All learners have a right to learn in an equitable environment where all cultures, identities, and languages are recognised and valued. And where the school is able to respond to the diverse needs of individual learners, reflecting the uniqueness of their communities.

 

Following the success and learning of our 2021 anti-racist teacher training program, Class 13 is launching our (De)Constructing an Anti-Racist Classroom course. 

 

This course aims to empower teachers with accurate information and knowledge, enabling them to tackle racism and other forms of inequality, challenging the associated attitudes. The impact of this message on students can be compromised if teachers and school staff are not themselves fully informed and confident in dealing with these issues. 

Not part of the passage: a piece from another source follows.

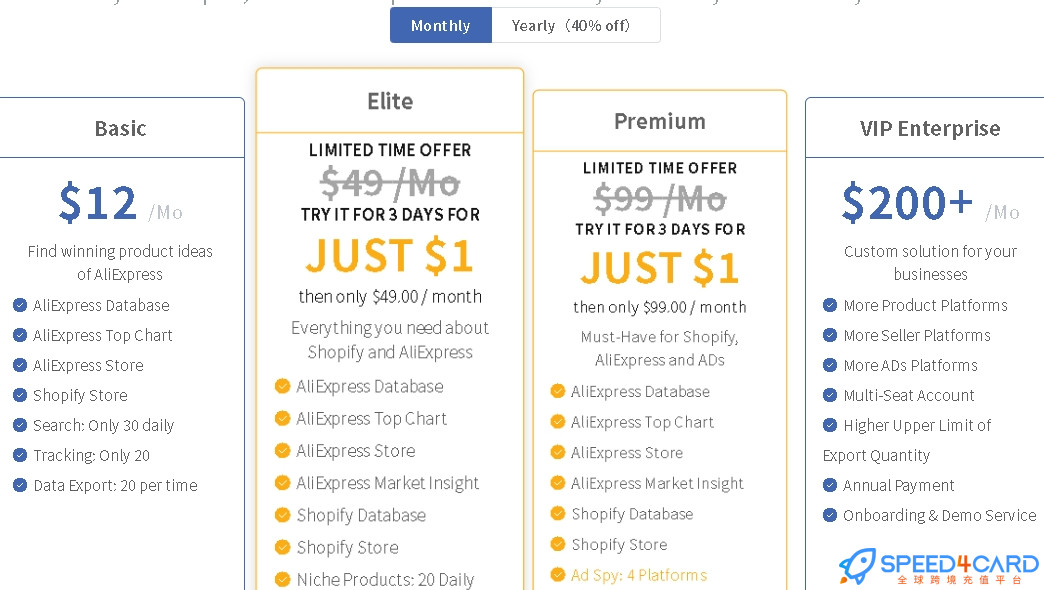This screenshot has height=590, width=1044.
Task: Click blue checkmark beside AliExpress Database in Basic
Action: [20, 305]
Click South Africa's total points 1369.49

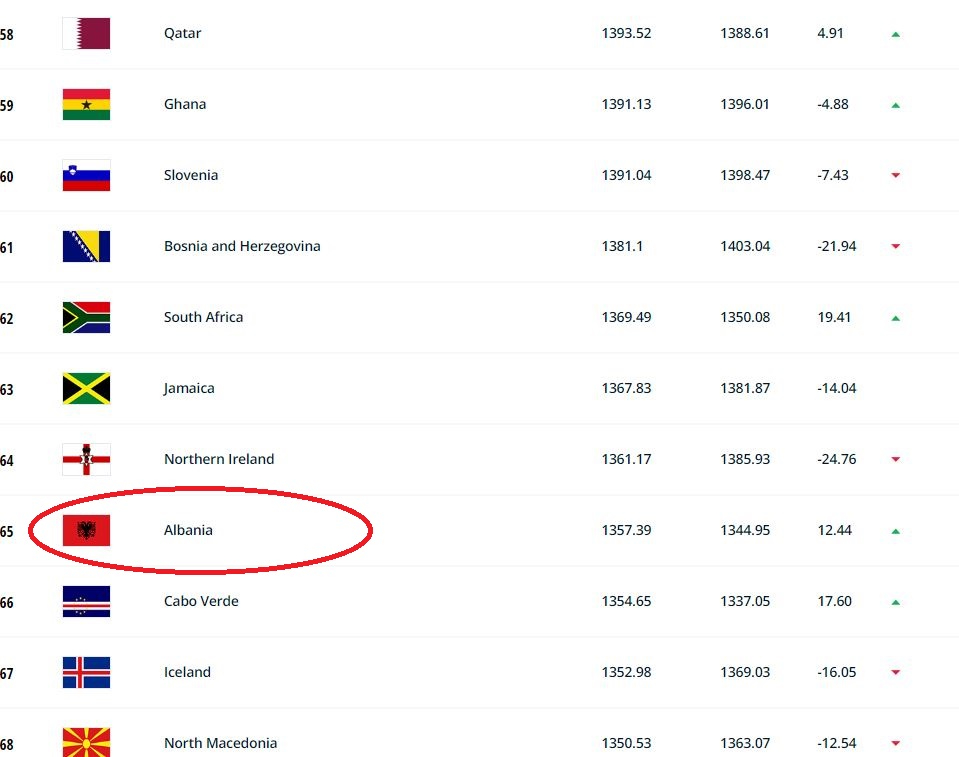tap(626, 317)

The (De)-Constructing an Anti-Racist Classroom course is your unique opportunity to receive the knowledge, resources, and tools you need, delivered in-person or online and in three sequential modules. This will enable you to go at your own pace and allows space for reflection while creating a safe environment for you to receive coaching in challenging  racism and other forms of inequality, and to address any concerns you may have. The modules will provide social, supportive, and thought-provoking facilitation for you to transform your teaching and engagement with all students

Why are deficit thinking and anti-racist education important?

I found 'deficit' thinking a really useful idea - that is also being talked about in other ways in current educational training. It seemed to me the most obvious way to try and reshape my thinking about race and the experience of students who are educated in a racist system. 

2020/21 Participant, Head of English

  • An anti-deficit thinking approach improves the confidence and self-efficacy of learners.

  • All learners are empowered to develop an understanding of their own values, beliefs, cultures, and those of others.

  • Having a teacher who’s committed to anti-racist education helps children to understand and realize their own rights and the rights of others within the school, within the community, and globally.

  • Anti-racist education helps learners to understand the harmful consequences of racism and encourages them to actively challenge it wherever it occurs.

  • It helps to ensure that the learning environment is an inclusive one, without racial inequality or racism.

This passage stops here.